YOUR ASSIGNMENT:
Repeat every record exactly as written.

SOURCE MATERIAL:
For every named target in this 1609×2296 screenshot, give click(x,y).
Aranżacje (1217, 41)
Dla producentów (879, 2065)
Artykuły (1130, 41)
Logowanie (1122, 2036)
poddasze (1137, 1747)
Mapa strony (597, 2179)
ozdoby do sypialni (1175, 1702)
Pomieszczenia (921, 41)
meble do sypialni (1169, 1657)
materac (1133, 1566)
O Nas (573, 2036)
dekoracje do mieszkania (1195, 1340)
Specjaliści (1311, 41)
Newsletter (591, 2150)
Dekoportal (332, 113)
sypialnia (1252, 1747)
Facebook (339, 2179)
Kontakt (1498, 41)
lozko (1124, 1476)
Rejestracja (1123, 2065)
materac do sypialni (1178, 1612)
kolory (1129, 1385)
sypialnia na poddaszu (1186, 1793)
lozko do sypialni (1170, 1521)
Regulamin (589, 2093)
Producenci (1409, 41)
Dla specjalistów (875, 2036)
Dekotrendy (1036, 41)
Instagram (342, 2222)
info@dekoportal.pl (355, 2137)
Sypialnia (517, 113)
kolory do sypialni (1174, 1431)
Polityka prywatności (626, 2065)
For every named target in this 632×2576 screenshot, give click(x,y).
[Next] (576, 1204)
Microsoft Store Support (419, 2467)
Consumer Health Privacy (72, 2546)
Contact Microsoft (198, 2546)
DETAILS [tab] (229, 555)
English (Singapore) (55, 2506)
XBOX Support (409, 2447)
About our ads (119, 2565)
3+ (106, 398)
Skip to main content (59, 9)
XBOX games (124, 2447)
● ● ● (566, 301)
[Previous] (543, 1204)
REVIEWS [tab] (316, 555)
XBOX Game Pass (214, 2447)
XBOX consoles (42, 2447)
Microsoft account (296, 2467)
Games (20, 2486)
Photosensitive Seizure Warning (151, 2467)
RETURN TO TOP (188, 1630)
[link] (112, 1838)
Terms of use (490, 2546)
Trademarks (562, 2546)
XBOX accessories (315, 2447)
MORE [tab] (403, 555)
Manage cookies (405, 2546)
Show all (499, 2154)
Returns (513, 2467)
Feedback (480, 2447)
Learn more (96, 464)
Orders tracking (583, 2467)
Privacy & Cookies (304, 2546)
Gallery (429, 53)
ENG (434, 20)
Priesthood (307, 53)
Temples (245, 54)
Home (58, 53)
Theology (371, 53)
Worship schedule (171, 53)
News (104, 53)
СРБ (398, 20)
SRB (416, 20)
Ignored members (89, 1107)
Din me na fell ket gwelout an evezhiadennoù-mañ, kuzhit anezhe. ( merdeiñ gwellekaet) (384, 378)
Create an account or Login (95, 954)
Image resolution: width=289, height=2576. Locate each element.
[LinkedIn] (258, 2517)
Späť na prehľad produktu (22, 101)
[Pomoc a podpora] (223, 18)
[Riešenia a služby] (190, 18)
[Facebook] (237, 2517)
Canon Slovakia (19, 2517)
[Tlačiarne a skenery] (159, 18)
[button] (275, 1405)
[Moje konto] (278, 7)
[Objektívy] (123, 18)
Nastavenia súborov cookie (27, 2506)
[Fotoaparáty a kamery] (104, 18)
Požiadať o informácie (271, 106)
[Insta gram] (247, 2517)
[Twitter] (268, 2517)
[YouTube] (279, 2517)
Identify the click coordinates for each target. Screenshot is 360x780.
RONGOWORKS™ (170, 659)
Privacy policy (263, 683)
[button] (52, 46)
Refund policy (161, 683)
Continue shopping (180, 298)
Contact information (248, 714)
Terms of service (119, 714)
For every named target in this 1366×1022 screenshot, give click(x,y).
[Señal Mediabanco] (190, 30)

RESULT BELOW:
For every named target in this 1609×2296 screenshot, give click(x,y).
Aranżacje (1217, 41)
Dla producentów (879, 2065)
Artykuły (1130, 41)
Logowanie (1122, 2036)
poddasze (1137, 1747)
Mapa strony (597, 2179)
ozdoby do sypialni (1175, 1702)
Pomieszczenia (921, 41)
meble do sypialni (1169, 1657)
materac (1133, 1566)
O Nas (573, 2036)
dekoracje do mieszkania (1195, 1340)
Specjaliści (1311, 41)
Newsletter (591, 2150)
Dekoportal (332, 113)
sypialnia (1252, 1747)
Facebook (339, 2179)
Kontakt (1498, 41)
lozko (1124, 1476)
Rejestracja (1123, 2065)
materac do sypialni (1178, 1612)
kolory (1129, 1385)
sypialnia na poddaszu (1186, 1793)
lozko do sypialni (1170, 1521)
Regulamin (589, 2093)
Producenci (1409, 41)
Dla specjalistów (875, 2036)
Dekotrendy (1036, 41)
Instagram (342, 2222)
info@dekoportal.pl (355, 2137)
Sypialnia (517, 113)
kolory do sypialni (1174, 1431)
Polityka prywatności (626, 2065)
For every named target in this 632×2576 screenshot, give click(x,y).
[Next] (576, 1204)
Microsoft Store Support (419, 2467)
Consumer Health Privacy (72, 2546)
Contact Microsoft (198, 2546)
DETAILS [tab] (229, 555)
English (Singapore) (55, 2506)
XBOX Support (409, 2447)
About our ads (119, 2565)
3+ (106, 398)
Skip to main content (59, 9)
XBOX games (124, 2447)
● ● ● (566, 301)
[Previous] (543, 1204)
REVIEWS [tab] (316, 555)
XBOX Game Pass (214, 2447)
XBOX consoles (42, 2447)
Microsoft account (296, 2467)
Games (20, 2486)
Photosensitive Seizure Warning (151, 2467)
RETURN TO TOP (188, 1630)
[link] (112, 1838)
Terms of use (490, 2546)
Trademarks (562, 2546)
XBOX accessories (315, 2447)
MORE [tab] (403, 555)
Manage cookies (405, 2546)
Show all (499, 2154)
Returns (513, 2467)
Feedback (480, 2447)
Learn more (96, 464)
Orders tracking (583, 2467)
Privacy & Cookies (304, 2546)
Gallery (429, 53)
ENG (434, 20)
Priesthood (307, 53)
Temples (245, 54)
Home (58, 53)
Theology (371, 53)
Worship schedule (171, 53)
News (104, 53)
СРБ (398, 20)
SRB (416, 20)
Ignored members (89, 1107)
Din me na fell ket gwelout an evezhiadennoù-mañ, kuzhit anezhe. ( merdeiñ gwellekaet) (384, 378)
Create an account or Login (95, 954)
Image resolution: width=289, height=2576. Locate each element.
[LinkedIn] (258, 2517)
Späť na prehľad produktu (22, 101)
[Pomoc a podpora] (223, 18)
[Riešenia a služby] (190, 18)
[Facebook] (237, 2517)
Canon Slovakia (19, 2517)
[Tlačiarne a skenery] (159, 18)
[button] (275, 1405)
[Moje konto] (278, 7)
[Objektívy] (123, 18)
Nastavenia súborov cookie (27, 2506)
[Fotoaparáty a kamery] (104, 18)
Požiadať o informácie (271, 106)
[Insta gram] (247, 2517)
[Twitter] (268, 2517)
[YouTube] (279, 2517)
Identify the click coordinates for each target. Screenshot is 360x780.
RONGOWORKS™ (170, 659)
Privacy policy (263, 683)
[button] (52, 46)
Refund policy (161, 683)
Continue shopping (180, 298)
Contact information (248, 714)
Terms of service (119, 714)
For every named target in this 1366×1022 screenshot, give click(x,y).
[Señal Mediabanco] (190, 30)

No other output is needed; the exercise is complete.